I just got a message from Mark that the asshole Brian will not be at practice tonight. Let me make one thing clear, if I were my old self I would quit this fucking band in a heartbeat right now. I would say, hey, fuck you! And that would be it. However, past experience has taught me that quitting causes severe ennui. Admitting the end when it’s really the end is something else altogether, and the right thing to do at that point is say goodbye kindly and decisively. I feel very fatalistic and apprehensive about the whole thing though. Thank god Brian can’t come tonight and we don’t have to play the fucking set-list or anything like that. There is a slight possibility that this conflict will deepen our relationship and we will move forward based on efforts that have hitherto remained un-blossoming seeds. On the other hand, much of what Brian said during his hateful, drunken speech is true. Bill really can’t play bass very well. After a while, he comes up with good parts, but his sense of rhythm is very weird and he plays around with it like a guitar, because he was a guitar player and just started playing bass a year ago, but still maybe some people could get the concept by now and he seems to resist, and I understand why this is frustrating to a drummer, but if Brian is going to quit then just quit, don’t rage behind the back… I don’t know. Of course what he said about me is true also. Is it? I can’t tell. I think it’s true though: I’m controlled and boring. But I don’t think he gets any of the subtlety of what I try to do (with lyrics and notes), he’s looking for some drugged up bitch in a costume to go wild on stage, and I can’t do that. But in some ways, everything he said is bullshit because his main point was that he wants more success in the band and “we” should do “whatever it takes” – meaning Bill should learn how to play bass and I should be wilder or something and also we should go to all these parties and/or shows and promote, when HE can’t even make it to practice half the time, he fucks up every song, he’s drunk and high every day, he never brings anyone to shows besides his saint of a girlfriend. Ah whatever, fuck him.
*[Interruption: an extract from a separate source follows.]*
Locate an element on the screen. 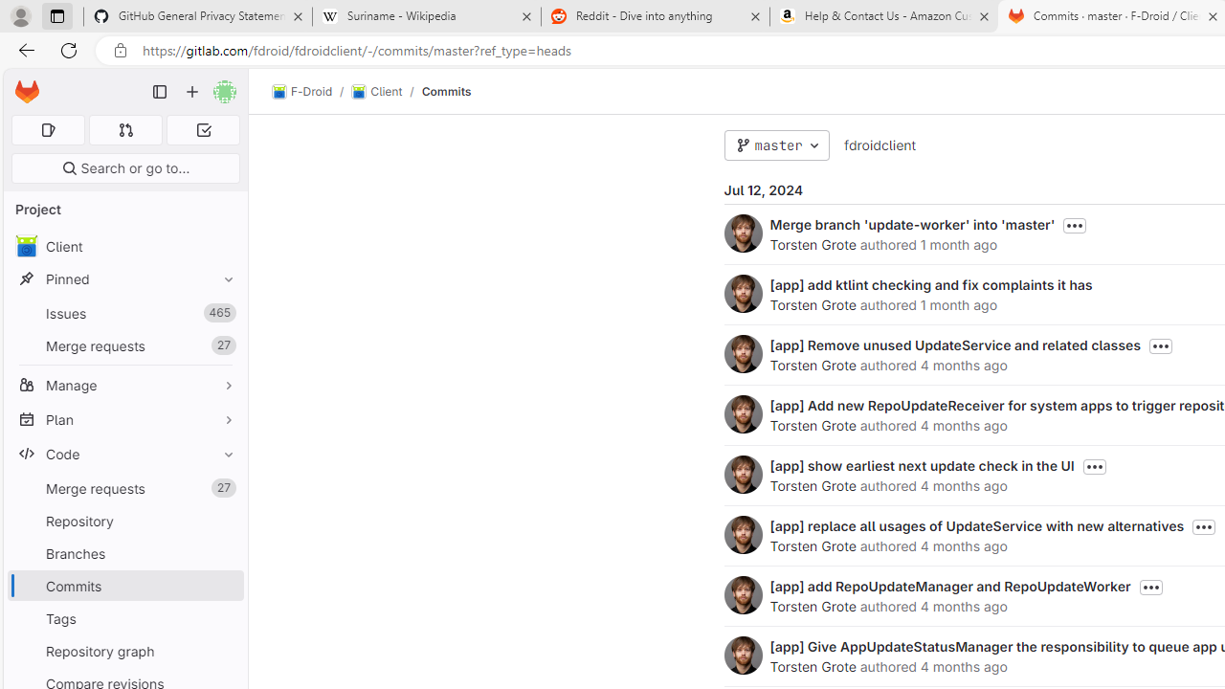 The width and height of the screenshot is (1225, 689). '[app] Remove unused UpdateService and related classes' is located at coordinates (955, 344).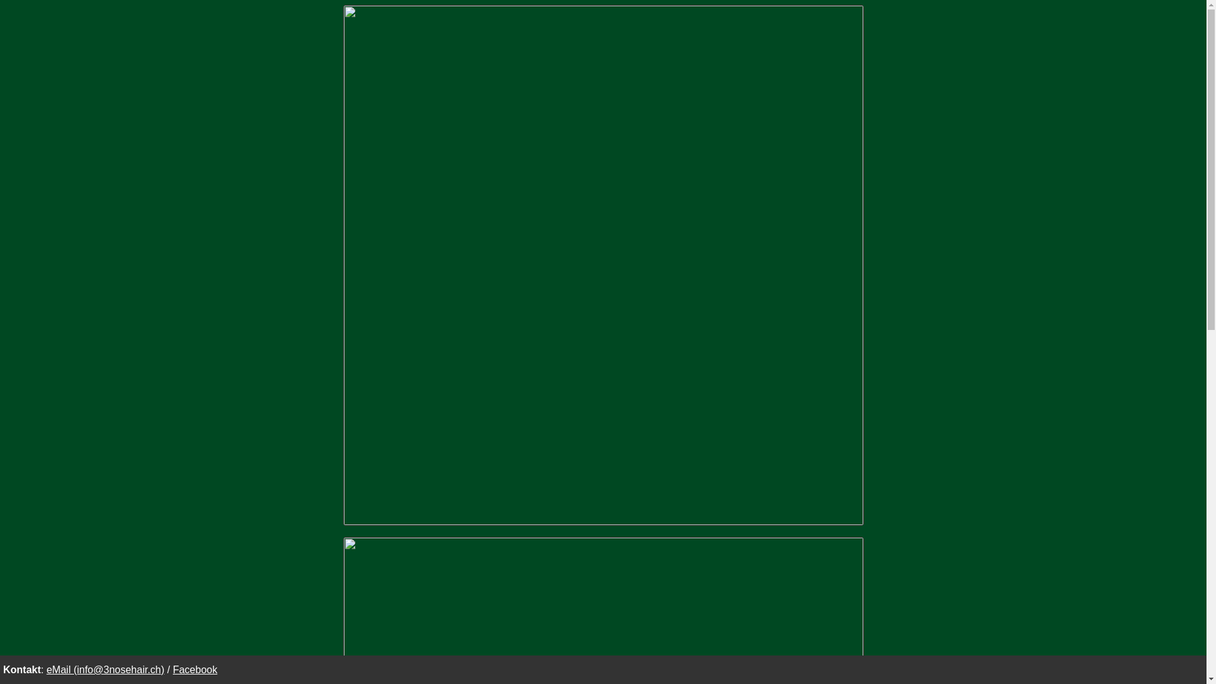 This screenshot has height=684, width=1216. I want to click on 'Facebook', so click(194, 669).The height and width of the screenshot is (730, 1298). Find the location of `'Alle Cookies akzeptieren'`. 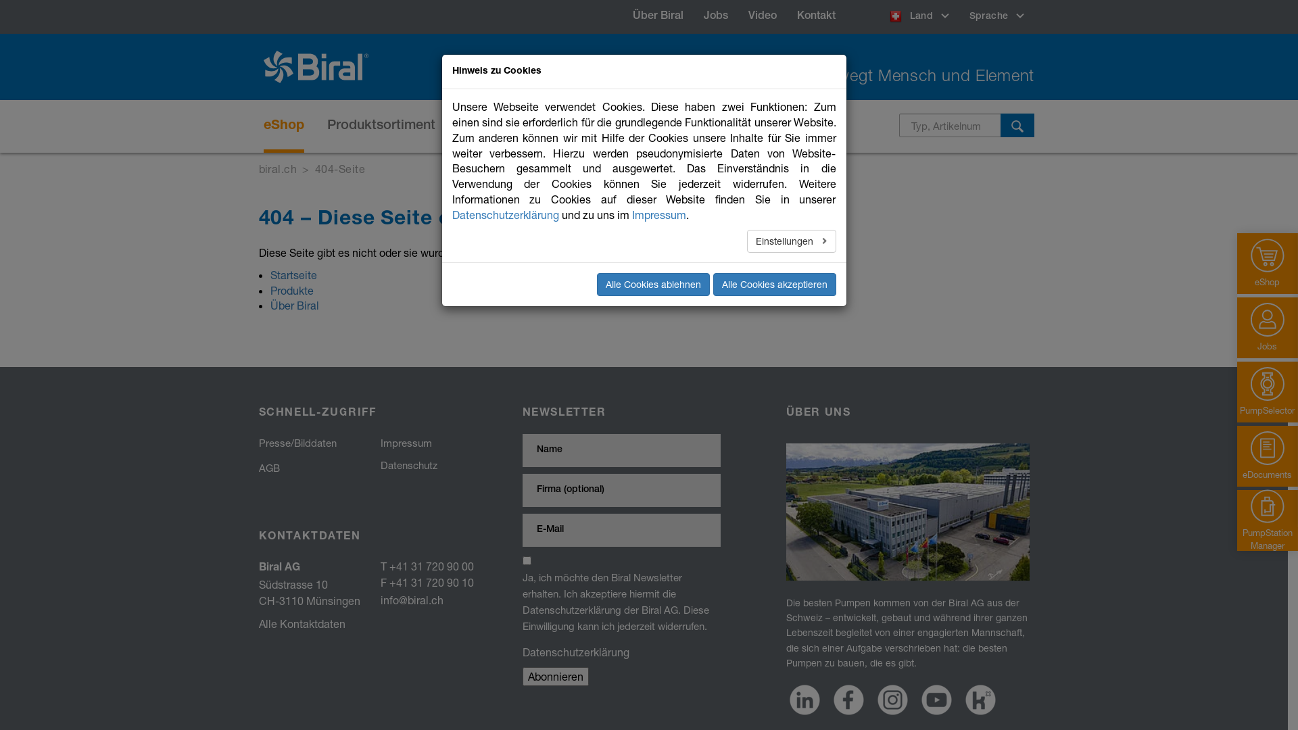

So, Michelle and I saw a meaty surprise on Saturday evening, on the train. The gentleman was in the T seat next to Mk and when I looked past her out of the corner of my eye I noticed the tip poking out from the cut-off shorts that were very short. I laughed loudly and Michelle got to check it out too, the little pink, meaty tip poking out. It was pretty gross.

I am so depressed by my job today but why should I write and talk about it when I won’t do anything about it? Hopefully inside I am slowly shifting toward making some big strides. I have been looking some things up online about classes for education. But my problem is: what if I take all the classes, obtain a masters degree in education, and am still terrified and overwhelmed by lesson planning? If ONLY someone would hand me a year’s worth of lesson plans and I had no choice but to teach it or only slightly improvise and then I would only have to stress over actually teaching them in the real live classroom, then… I could do it? My mom told me that my baby sister is working with junior high girls and they are black city girls and my sister will be a math teacher this fall. I’m so jealous!! Major, major frowns coming from me. Why can she do it and I can’t?? But they tell math teachers what to teach! Mine is so open ended. When I got my social studies teacher job in co-op city, it was totally up to me to plan for the year, and not in advance but as I went. Come on! I can’t handle that stress!! But god, I know I’m smarter than all these people becoming teachers, including my goddamn sister! Kids love me! When I was a camp counselor, they all wanted me to be their “mommy!” Plus I think of all the teachers I had, idiots! Bad breath, stupid, unorganized, boring… I could at least do that! Why won’t I let myself try? If only they would tell me the lesson plans! At what point in graduate school will they tell us what to teach? I don’t want them to just hand me the standards and say, “make your own lesson plans.” Why is this easy for people, including my sister?

Because of my weakness/laziness/stupidity, I work here. I’m starting to see that businesses run by the Hassids are shabby in general. Behind me, a whole row of plants that have been slowly dying since I started working here because no one waters them and the plant lady quit or never came back and they never replaced her. Why don’t I water them? I can’t remember to do it. I hate it though. A thick layer of dust covers everything. They exert great energy to save pennies by refusing to pay things like late fees on fed ex bills and not hiring people to clean the bathroom or replace broken things that just sit there and you have to make do. The lighting is dim and florescent, no windows, stains all over the gray carpet, pictures in frames that don’t match (pictures of the company owners schmoozing with Israeli political leaders). Why even describe? It’s just drab and ugly, that’s all you need to know. Everyone here is depressed and simply moving paper around for one reason or another with no real goals or motivation. I want more! How can I make it happen? What’s the next step? I’ve been looking up classes at Hunter. I could take one class at a time, maybe. But is the band going to be taking up my time or isn’t it? And if it isn’t, will I be doing anything with singing or music?